Player Statistics - We can get career average statistics from this API endpoint

Plan:

Raw Data

  1. Download NBA games data csv's
  2. Setup API endpoint, download career average statistics, store as .csv
  3. Setup Season Scraper

Process Data

  1. Run Season Scraper from 2004-2019 (NBA games data goes back to 2004; Pandemic affects data past 2019). Aggregate results into a single dataframe that holds every game and the result for the time period.
  2. From NBA Games Data:
    • join games.csv to teams.csv as A.csv (teams.csv has identifier needed to join with season scraper data)
    • join A.csv to the data generated by season_scraper (the season scraper data lets us know which teams won or lost) as B.csv
    • Join B.csv to game_details.csv as C.csv. C.csv holds the home team, away team, game result, and generates the game <--> player relationship
  3. Using unique(players) from C.csv, extract career average statistics for each player. Parse the returned .json file into a dataframe. Save as .csv
  4. Join player statistics to teams by game. (i.e. players a,b,c are associated with the Boston Celtics for game 74 of the 2009 year). This will be a lot of work, so it's hard to completely describe what this process will look like beforehand.
Spencer-Weston commented 3 years ago

Attempt 2

Here, I'm fleshing out more how we will get our data together for the regression with clusters.

Time Frame

The hand checking rule was changed for the 2004-2005 season. This is referred to as the 2005 season in some datasets and 2004-2005 in other datasets. We will use data up to the 2018-2019 or 2019 season.

Clustering:

This falls into two categories: Generating Clusters and Assigning Clusters. We first create our clusters. Then, we need a method for assigning players to clusters for use in the regression.

Generating Clusters

We will generate clusters from full season data provided by Weijia's player_stats.csv. Each row in the dataset will be a season of player stats.

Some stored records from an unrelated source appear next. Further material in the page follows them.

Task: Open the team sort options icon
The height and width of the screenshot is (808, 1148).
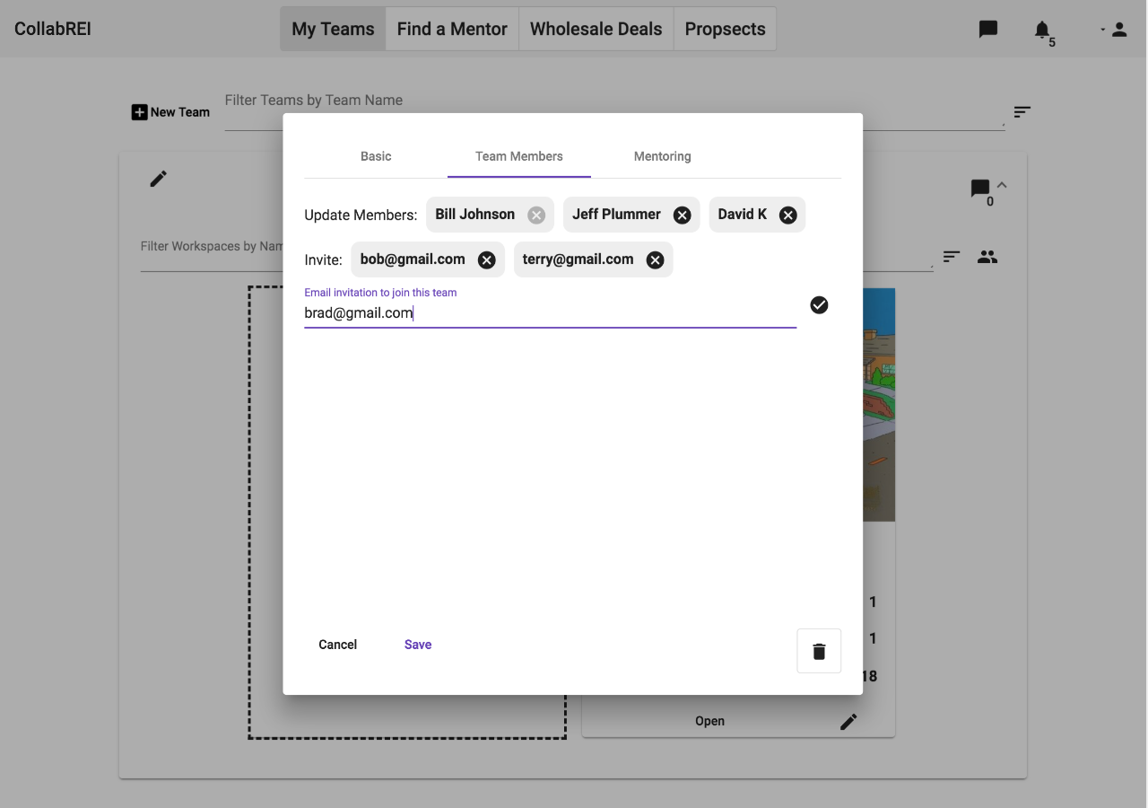Action: click(x=1022, y=112)
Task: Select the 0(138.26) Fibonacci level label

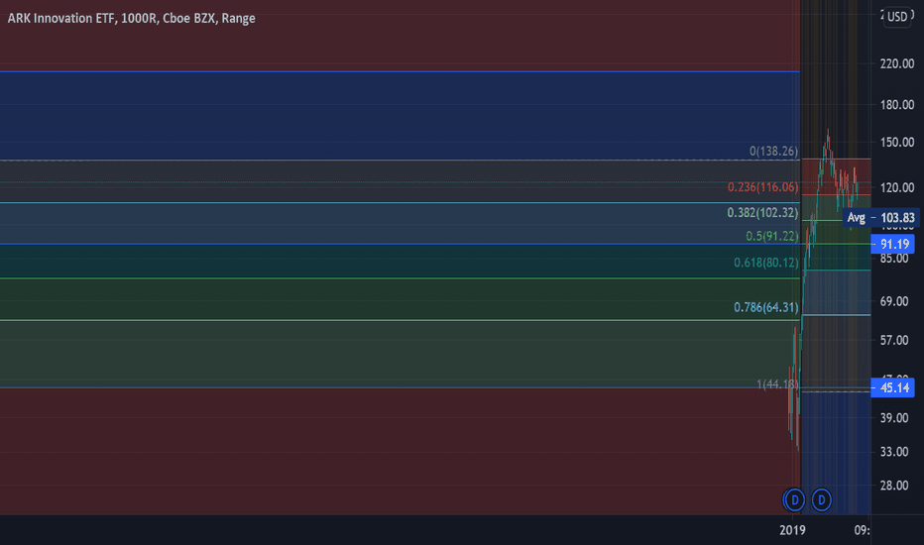Action: 773,152
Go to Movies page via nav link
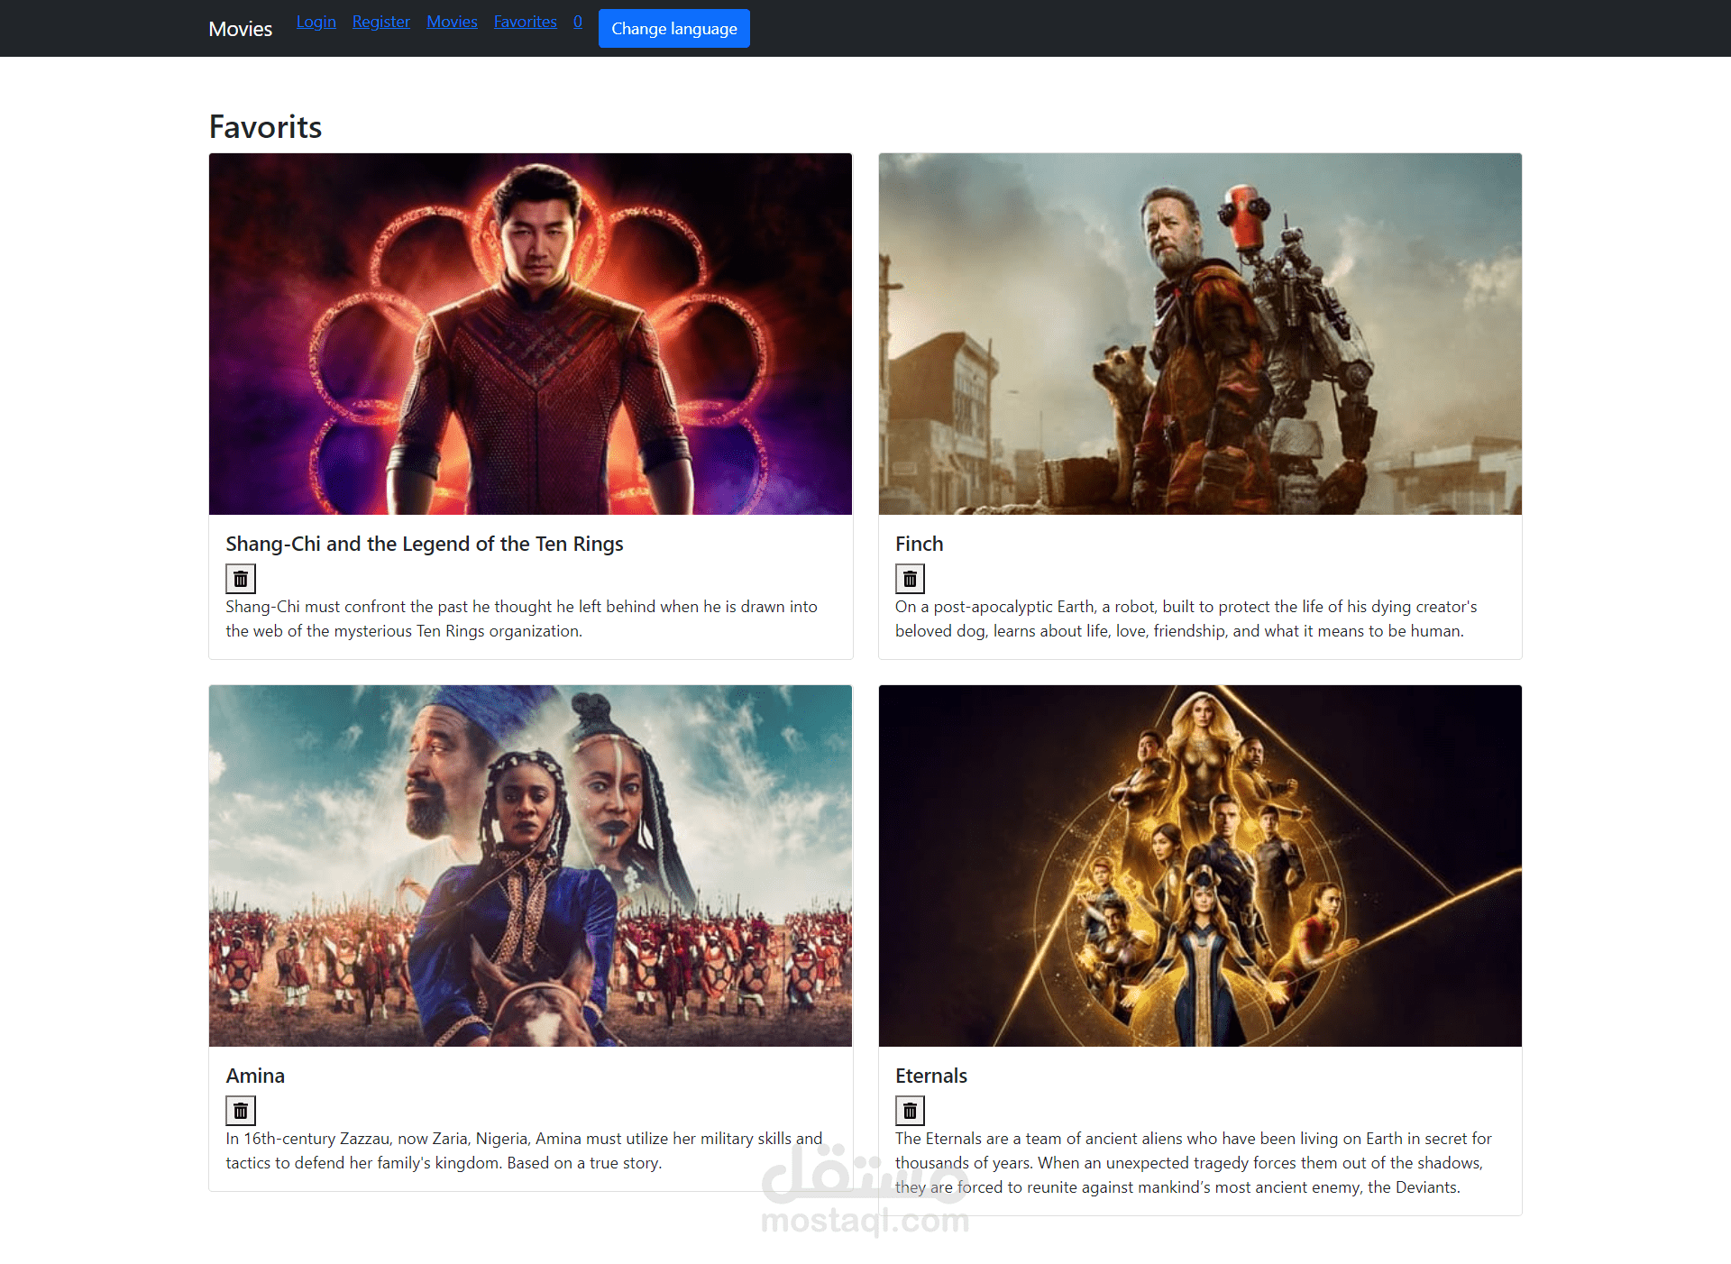Screen dimensions: 1731x1264 point(452,22)
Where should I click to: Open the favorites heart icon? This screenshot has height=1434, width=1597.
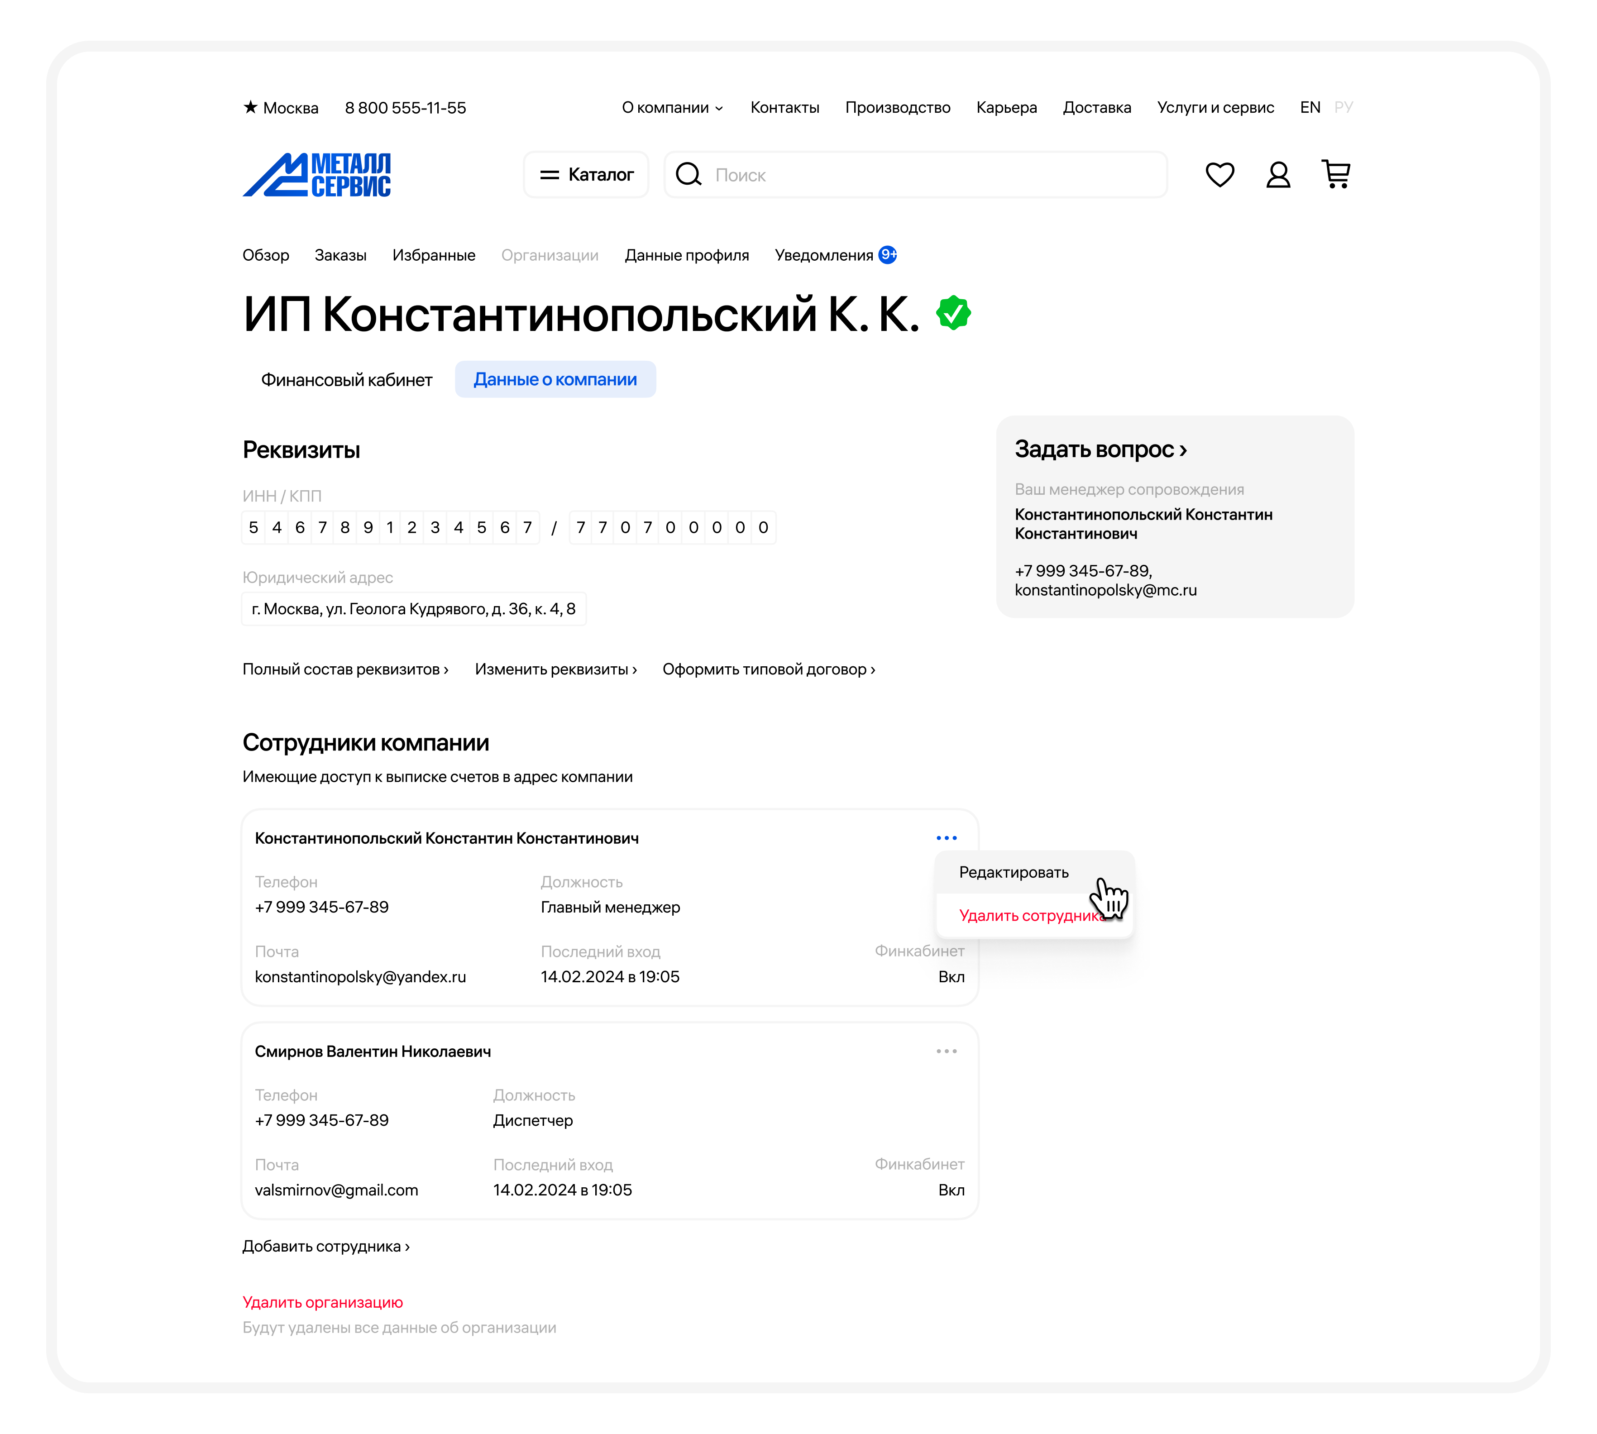pos(1220,174)
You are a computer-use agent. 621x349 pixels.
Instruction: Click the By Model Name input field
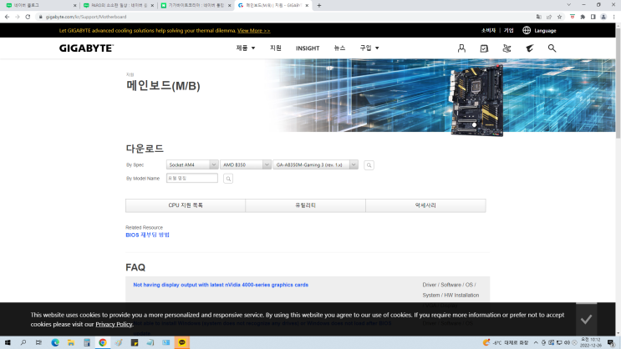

From here, we just run a clustering model starting with K-means and perhaps move to a Gaussian Mixture Model.

Assigning Clusters

Assigning clusters is trickier than generating clusters. Consider an arbitrary Player_1. What data do we use to assign Player_1 to a cluster for Game_X in Season_Y? If assign a cluster using Season_Y data, then Game_X has already been played and included in that season's statistics. The prior season works for players that played in the prior year, but it won't work for rookies or players who were injured in the prior year. An average of the prior ~3 seasons works for injured players, but won't work for rookies.

Supervised methods

Our model is Y = \beta TeamStats + \beta PlayerClusters. We will start with a regression then move towards more complicated models (random forests, neural nets, etc.).

Data

The Game table from the kaggle dataset will work for this. As with players, data for a game on date X needs to be aggregated from games before date X. Also, as with players, we run into an issue where we don't have data for Game 0 of a season. I propose the data for game 0 = the data from the previous season. Then, we incrementally decrease the weight of the prior season over 10 games. The 11th game of the season is composed of data from the prior 10 games and none of the previous season.

Spencer-Weston commented 3 years ago
  1. Matt pushes notebook to the repo.
  2. Spencer uses notebook to assign clusters to to players in moving_average_player_stats.csv
    • Get a count of cluster membership by team by game into .csv
  3. Weija joins .csv from 2 to team_stats.csv

From there, we should be good to model.